Kendala Nasional Dalam Penanggulangan Tindak Pidana Perbankan

Perlu kita perhatikan bahwa salah satu kendala nasional yang sering didengungkan oleh dunia perbankan dan praktisi hukum ialah bahwa hakim dirasakan belum mampu mendalami masalah yang menyangkut bank teknis sehingga kadangkala dapat mengakibatkan kesalahan dalam menginterprestasikan dan mengevaluasi barang bukti tersebut.

Masalah-masalah dalam tingkat nasional

1. Perundang-undangan yang belum sempurna

Hingga saat ini ketentuan perundangan yang
berlaku belum mengatur dengan tegas penanggulangan masalah kejahatan ekonomi, keadaan tersebut terutama disebabkan oleh:
a. Peraturan yang belum dapat mengejar dan memecahkan masalah kejahatan ekonomi yang perkembangannya demikian pesat akhir-akhir ini.

b. Disamping itu belum ada kesempatan diantara para ilmuan dan perancang undang-undang (legal drafter), serta kepolisian sebagai penyidik, jaksa dan hakim. Di satu pihak ada yang berpendapat bahwa KUHP dapat dipakai sebagai dasar penuntutan kejahatan ekonomi melalui penafsiran-penafsiran dan penerapan secara analog. Dilain pihak ada yang beranggapan bahwa ketentuan dalam KUHP tidak/belum cukup mengatur permasalahan-permasalahan kejahatan ekonomi, sedangkan penafsiran ketentuan hukum secara bebas dianggap membahayakan karena dapat mengakibatkan ketidakpastian hukum. Dikalangan para ilmuan terlihat belum ada kesepakatan mengenai wadah/tempat pengaturan masalah kejahatan ekonomi.

c. Sanksi yang dikenakan terhadap kasus-kasus kejahatan ekonomi yang terjadi dirasakan tidak sesuai atau terlalu ringgan.


2. Kendala dalam bidang peradilan

a. Proses peradilan yang kurang memadai serta mahal.
Prinsif peradilan sebagaimana ditetapkan dalam Undang-undang No. 14 tahun 1970 yaitu peradilan yang cepat, tepat, adil dan biaya murah nampaknya belum sepenuhnya dapat dilaksanakan dengan baik. Proses peradilan yang tidak memadai serta mahal merupakan salah satu hambatan dalam penyelesaian masalah kejahatan ekonomi.

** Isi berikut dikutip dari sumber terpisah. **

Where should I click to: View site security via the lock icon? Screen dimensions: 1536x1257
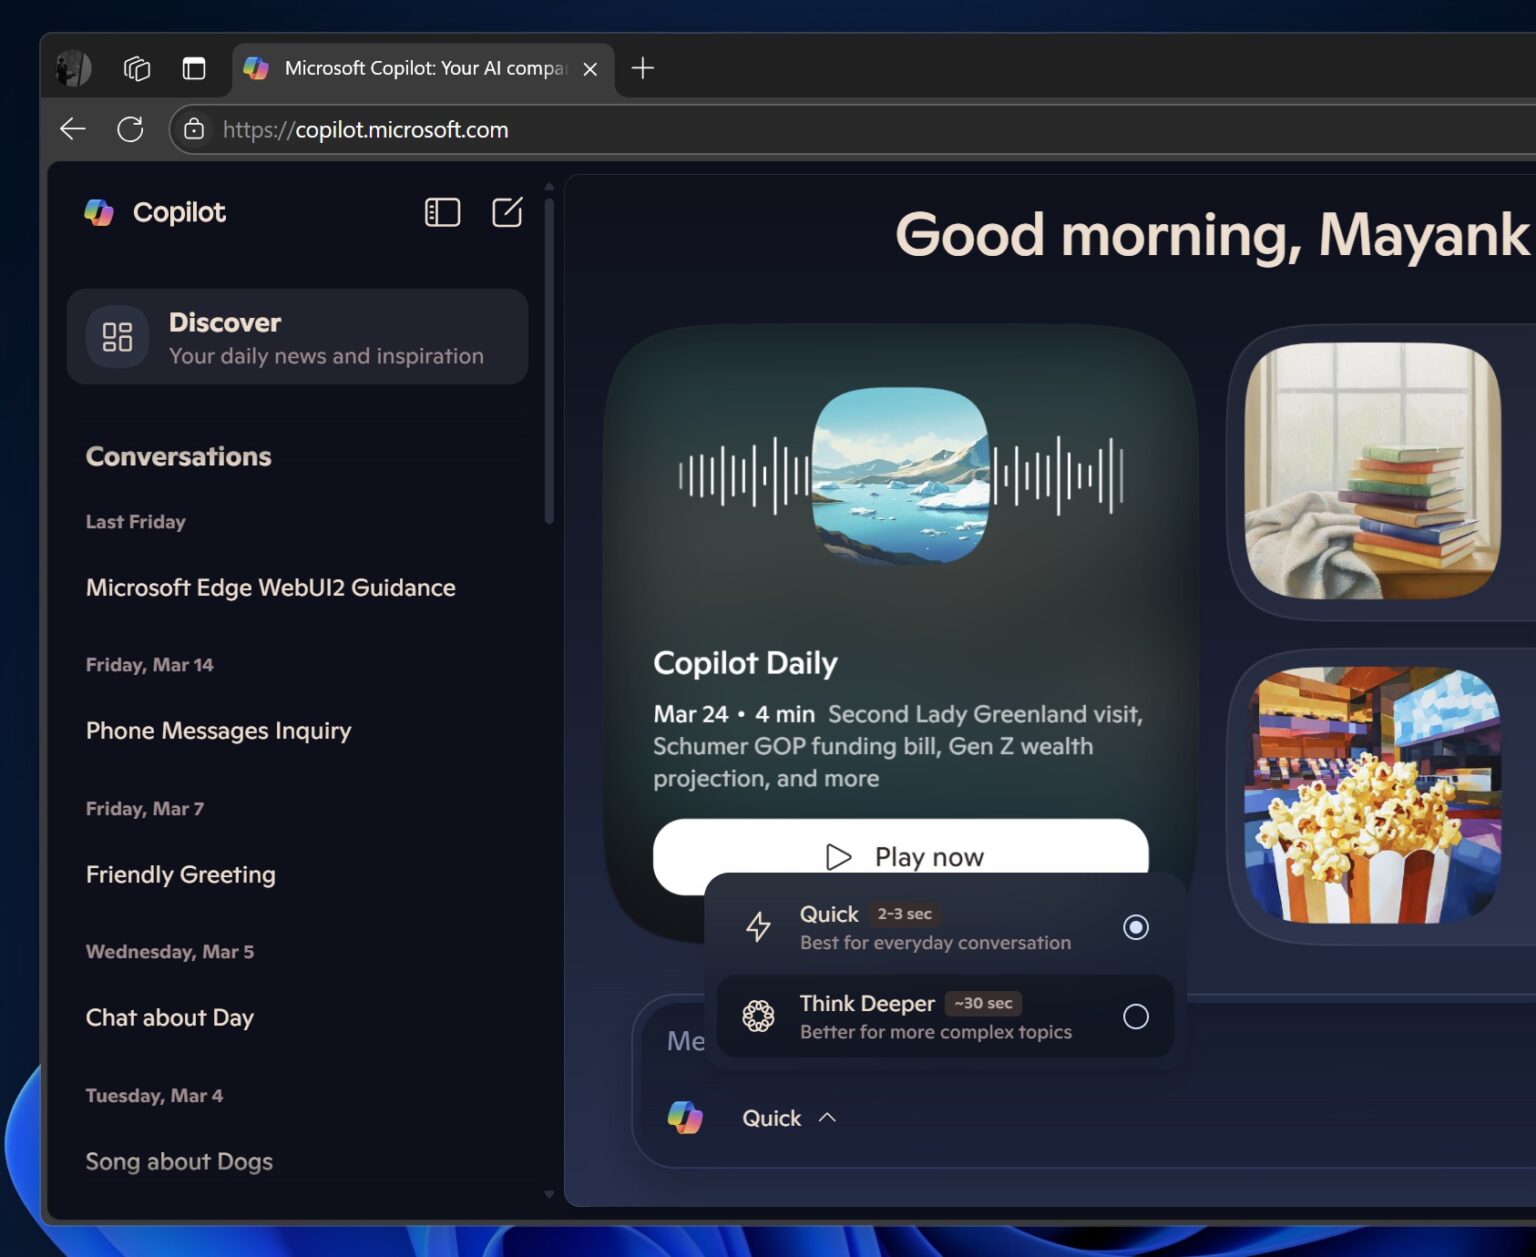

b. Kekurangmampuan peradilan untuk menginterprestasikan dan mengevaluasi barang bukti berupa dokumen. Sebab utama hal tersebut karena masih adanya kesenjangan pendapat antara para penegak hukum dalam menentukan tindak pidana yang dapat dikualifikasikan sebagai kejahatan ekonomi khususnya dibidang perbankan. Disamping itu para hakim dirasakan belum mampu mendalami masalah yang menyangkut bank teknis sehingga dapat mengakibatkan kesalahan dalam menginterprestasikan dan mengevaluasi barang bukti.

3. Masalah yang muncul dalam lembaga perbankan

a. Kelemahan dalam mengamankan dan cara memproses dokumen-dokumen dan bukti-bukti lain serta penyalahgunaan wewenang. Pada umumnya kejahatan tersebut dilakukan oleh orang dalam atau bekas orang dalam. Hal tersebut disebabkan penyalahgunaan wewenang dan kelemahan dalam mengamankan dan cara memproses dokumen, berkas dan barang bukti lain terutama data computer.

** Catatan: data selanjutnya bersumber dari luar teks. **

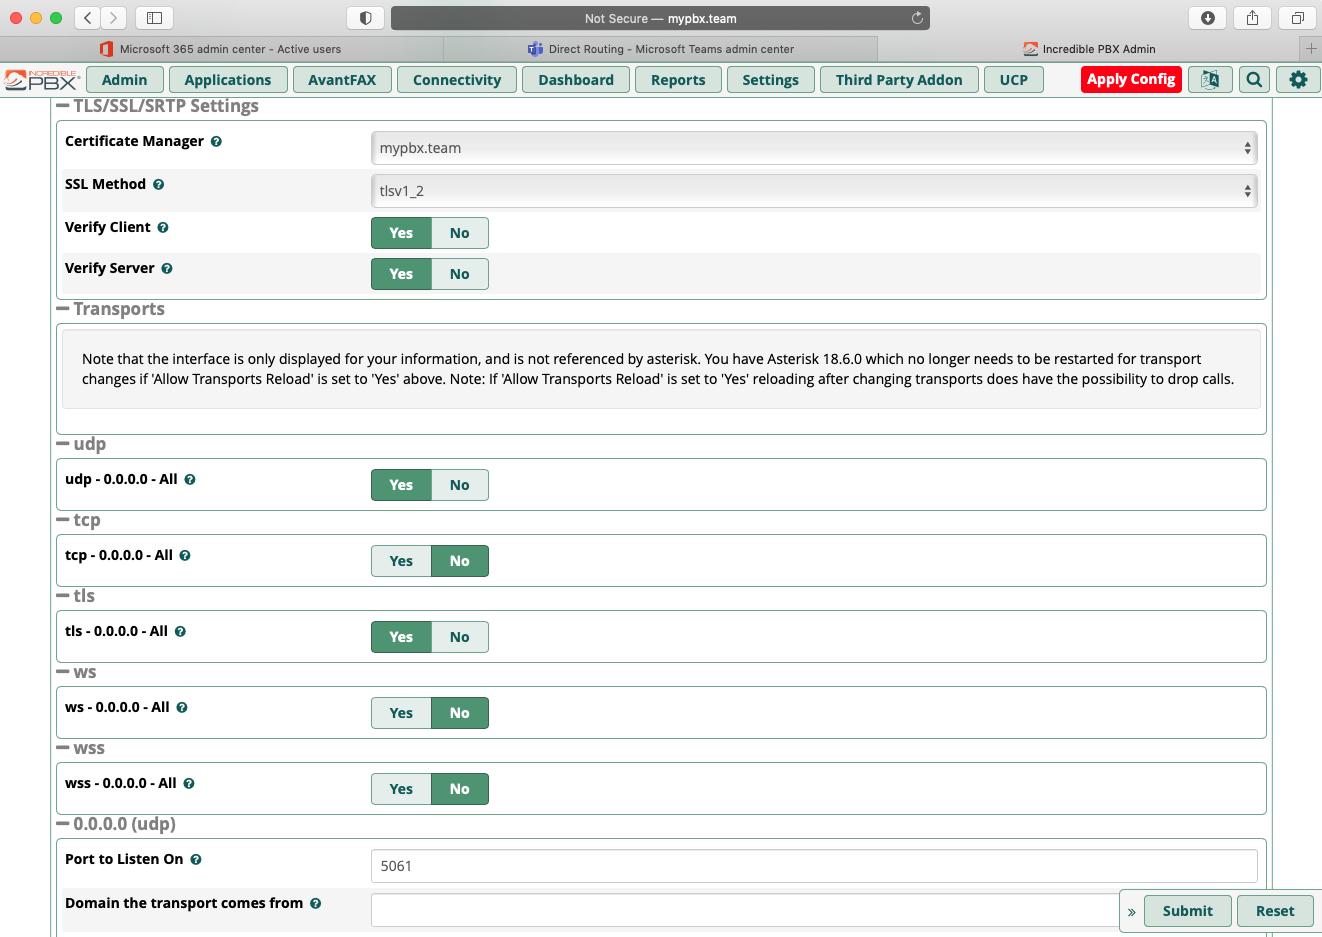Click the Apply Config button

(1131, 79)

b. Teknis mendeteksi kejahatan ekonomi secara dini kurang sempurna, hal ini terbukti dari banyaknya kejahatan ekonomi yang berlangsung tanpa disadari dan baru kemudian diketahui setelah timbul kerugian yang serius.

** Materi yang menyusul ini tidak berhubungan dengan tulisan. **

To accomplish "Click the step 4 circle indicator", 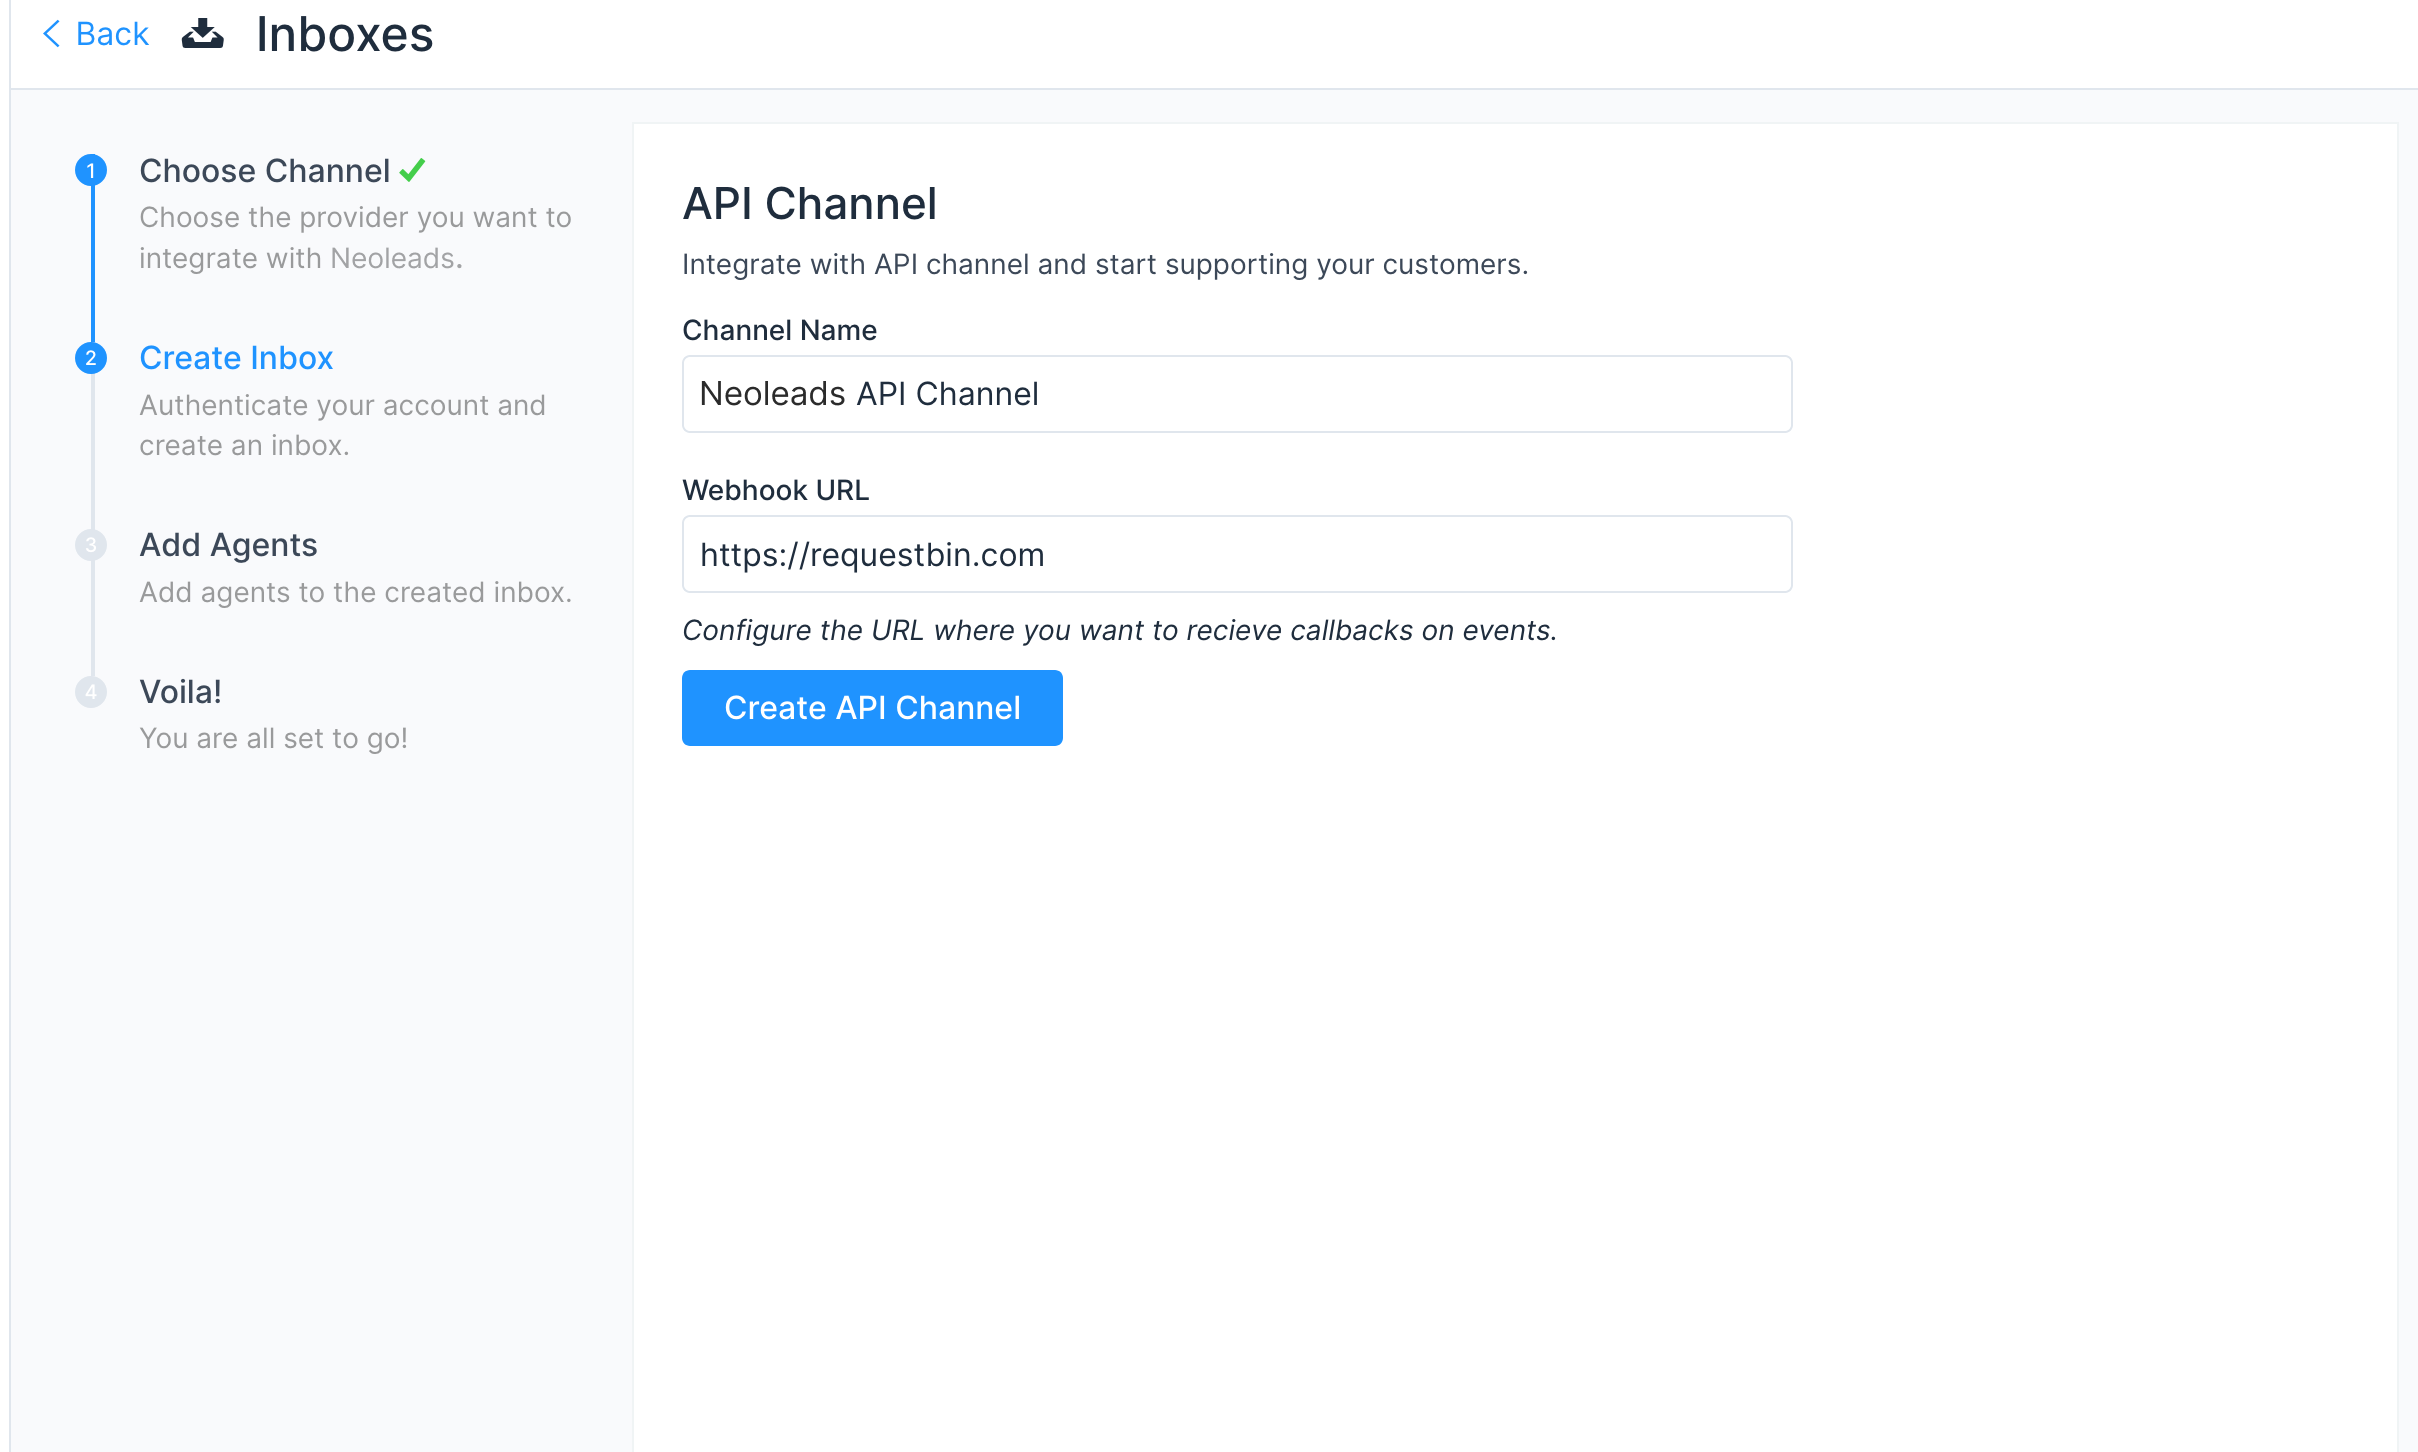I will click(91, 692).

Kejahatan Perbankan Merupakan Kejahatan Ekonomi

Pelanggaran terhadap rahasia bank hanya merupakan salah satu bentuk kejahatan perbankan, sedangkan kejahatan perbankan merupakan salah satu bentuk kejahatan ekonomi. Yang menjadi permasalahan dari rahasia bank bukanlah adanya pembocoran rahasia, akan tetapi kenyataan bahwa rahasia bank itu kadangkala dijadikan tempat berlindung bagi penyelewengan administrasi dan kolusi di perbankan.

Maka sudah ada tempatnya apabila tindak pidana perbankan yang bermacam bentuknya dimasukkan dalam kategori kejahatan ekonomi. Namun para pakar hukum masih belum sependapat dalam memberikan batasan atau defenisi tentang apa yang dimaksud dengan kejahatan ekonomi, oleh karena batasan tentang kejahatan ekonomi sulit untuk dinyatakan secara tegas/jelas yang disebabkan kejahatan ekonomi berkembang sesuai dengan perkembangan teknologi, ekonomi dan social suatu masyarakat sehingga setiap usaha untuk membuat batasan tentang kejahatan ekonomi sangan ditentukan oleh dimensi ruang dan waktu.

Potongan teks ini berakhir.